22 Et si elle s’est brisée, quatre autres surgissant à sa place, c’est que quatre royaumes sortiront de cette nation, mais sans avoir la même puissance.
Dat er nu vier aan zijn plaats stonden, toen hij verbroken was; vier koninkrijken zullen uit dat volk ontstaan, doch niet met zijn kracht.
23 Au terme de leur domination, quand les impies auront comblé la mesure, il s’élèvera un roi arrogant et expert en astuces.
Doch op het laatste huns koninkrijks, als het de afvalligen op het hoogste gebracht zullen hebben, zo zal er een koning staan, stijf van aangezicht, en raadselen verstaande;
24 Grande sera sa force, mais non par sa propre vertu; il opérera des ruines extraordinaires, réussira dans ses entreprises, détruira des puissants et un peuple de saints.
En zijn kracht zal sterk worden, doch niet door zijn kracht; en hij zal het wonderlijk verderven, en zal geluk hebben, en zal het doen; en hij zal de sterken, mitsgaders het heilige volk verderven:
25 Grâce à son intelligence, il verra le triomphe de sa perfidie et enflera son cœur; en pleine paix, il fera périr un grand nombre; il s’insurgera contre le souverain des souverains et sera brisé sans l’intervention d’une main humaine.
En door zijn kloekheid zo zal hij de bedriegerij doen gedijen in zijn hand; en hij zal zich in zijn hart verheffen; en in stille rust zal hij er velen verderven, en zal staan tegen den Vorst der vorsten, doch hij zal zonder hand verbroken worden.
26 Or, la vision des soirs et matins, dont il a été question, est véridique; mais toi, tiens cette vision secrète, car elle se rapporte à des temps éloignés."
Het gezicht nu van avond en morgen, dat er gezegd is, is de waarheid; en gij, sluit dit gezicht toe, want er zijn nog vele dagen toe.

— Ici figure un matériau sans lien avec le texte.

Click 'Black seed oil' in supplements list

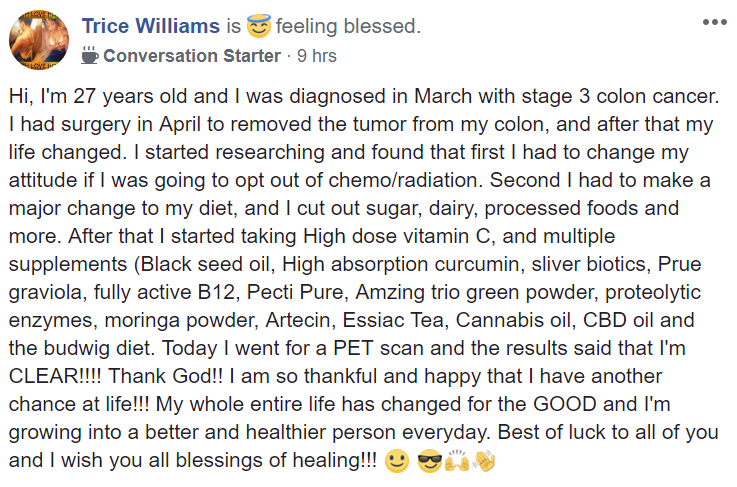click(x=208, y=264)
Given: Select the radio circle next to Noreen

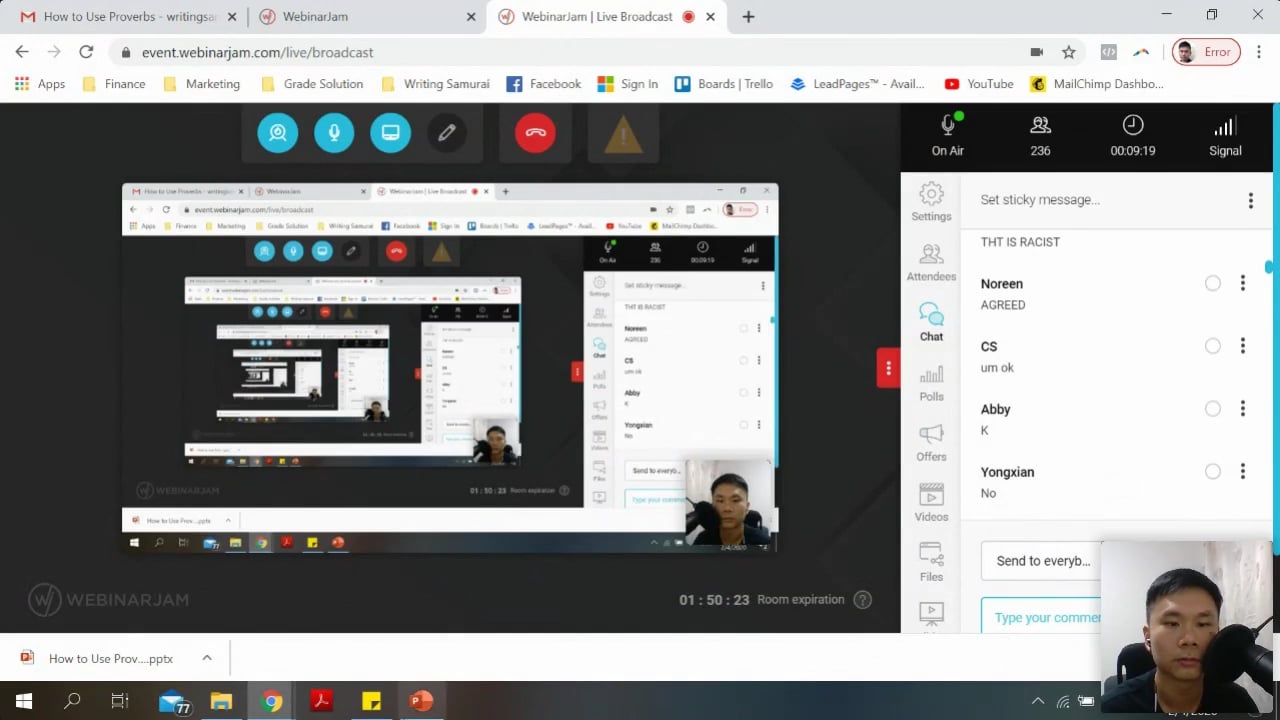Looking at the screenshot, I should tap(1213, 284).
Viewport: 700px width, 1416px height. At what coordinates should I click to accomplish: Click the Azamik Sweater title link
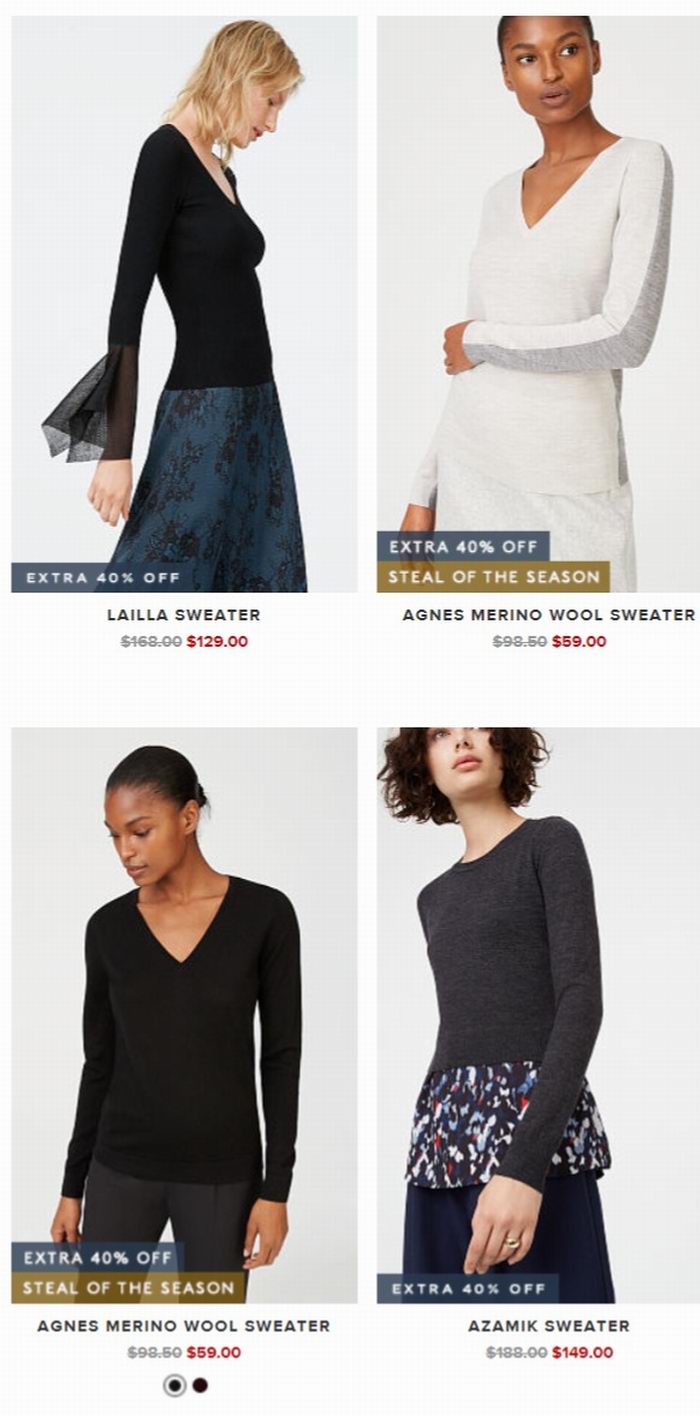549,1326
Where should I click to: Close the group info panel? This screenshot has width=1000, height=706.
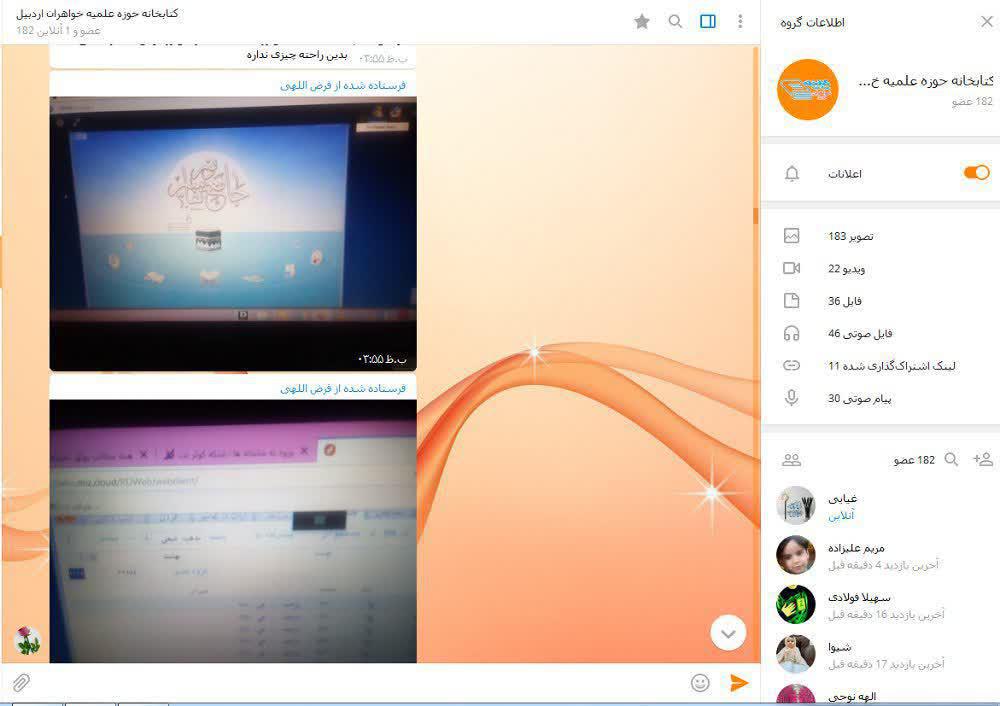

27 Et moi, Daniel, je fus affecté et malade pendant des jours; puis, je me relevai et exécutai la besogne du roi. J’Étais tout troublé de la vision et ne la comprenais point.
Toen werd ik, Daniel, zwak, en was enige dagen krank; daarna stond ik op, en deed des konings werk; en ik was ontzet over dit gezicht; maar niemand merkte het.